As of 2019, nearly 1.3 million people had a top-secret clearance, while 4.2 million people were deemed eligible to access classified information.
Granting such access implies an enormous level of trust that this sensitive information will not be shared.
Knowledge is power, but ‘the right to know’ does not always translate to ‘the right to share’.
By virtue of his clearance, Teixeira may have had the right to know (though whether he truly did is another debate), but by no accounts did he have the right to share this intelligence with people (the public) who did not have the right to know.
The case of Teixeira raises more questions than answers:
- Was technology used to flag anomalies in employee behavior that were indicative of risk?
- Were there processes in place to ensure employee loyalty to the government was maintained?

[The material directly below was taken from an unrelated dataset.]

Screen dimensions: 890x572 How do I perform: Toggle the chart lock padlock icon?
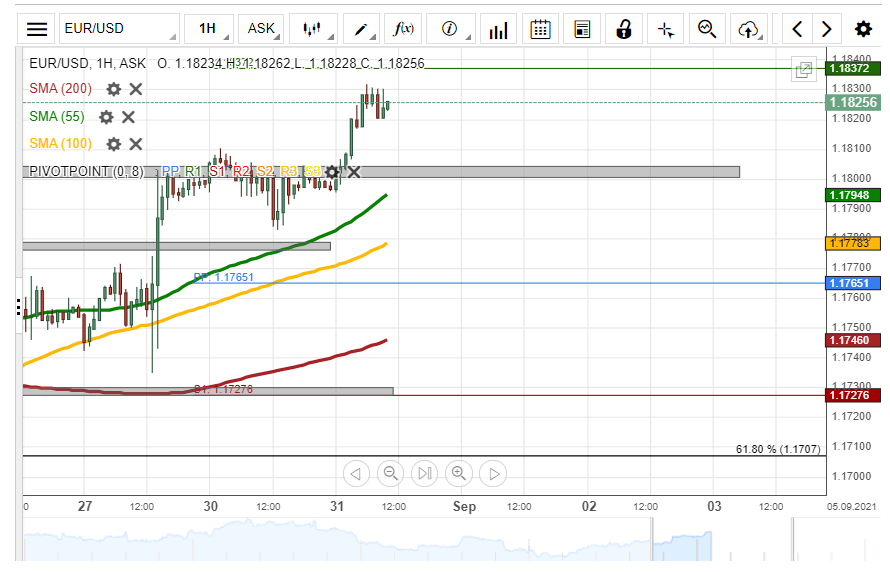[x=624, y=29]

- Was there an internal process in place for employees to report on suspicious behavior in relation to insider risk to warrant further investigation?
- What was the culture? Did employees feel trusted, respected and protected?

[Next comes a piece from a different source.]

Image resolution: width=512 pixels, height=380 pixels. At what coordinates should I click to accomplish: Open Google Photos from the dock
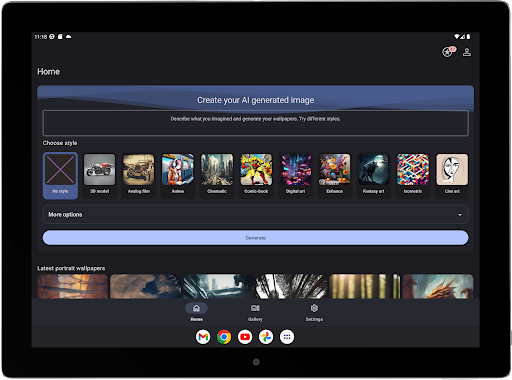[266, 337]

- How were classified documents classified and protected, even with those trusted to access them?
There has been considerable debate on whether the government is overclassifying sensitive information and whether this is inadvertently increasing the risk of data loss. Indeed, so much data to protect combined with so many people with access it only exacerbates this risk.
Changing the way data is classified to begin with is one way organizations and federal entities can help mitigate insider risk, proactively, while maintaining employee loyalty.
File Lineage for Data Classification and Protection
Choosing what to classify or protect does not need to be based on the contents alone which, in the worst case scenario, can jeopardize the right to privacy. Understanding the journey of files over time, and the way employees interact with them, can arm insider risk teams with the insights they need to proactively mitigate risk in a way that scanning file content in isolation cannot.
File lineage enables insider risk teams to identify the data with the highest risk of being exfiltrated as well as identify the employees that are putting the data at the most risk. With this understanding comes the power to course correct in a way that is proportional to the level of risk posed.
Trust and Risk: A Double-Edged Sword
On the one hand, trust arms employees with the safety and anonymity to stay motivated and engaged in their role. On the other hand, unconditional trust can come at a cost, fueling the impression of an apathetic employer that won’t notice any transgression.
Managing insider risk should not come at the expense of trust – but it is possible to strike a balance. File lineage provides the best of both words, enabling actionable insights on risk resolution without invading privacy or eroding trust.
Use Case: Preventing Insider Threats with File Lineage
DTEX enabled this telecom company to harness the power of file lineage to proactively and accurately identify, classify and protect its most at-risk data.
Instead of manually attempting to tag and categorize every piece of data in the organization, they now have the visibility to see how people and locations interact with that data.
Importantly, the company can now categorize data in a business context by answering the critical question: What is the risk that this file will be lost or compromised, based on how many people touch this file and what they do with it? This knowledge gives them the power to prioritize their security measures around the high-value data that is most vulnerable.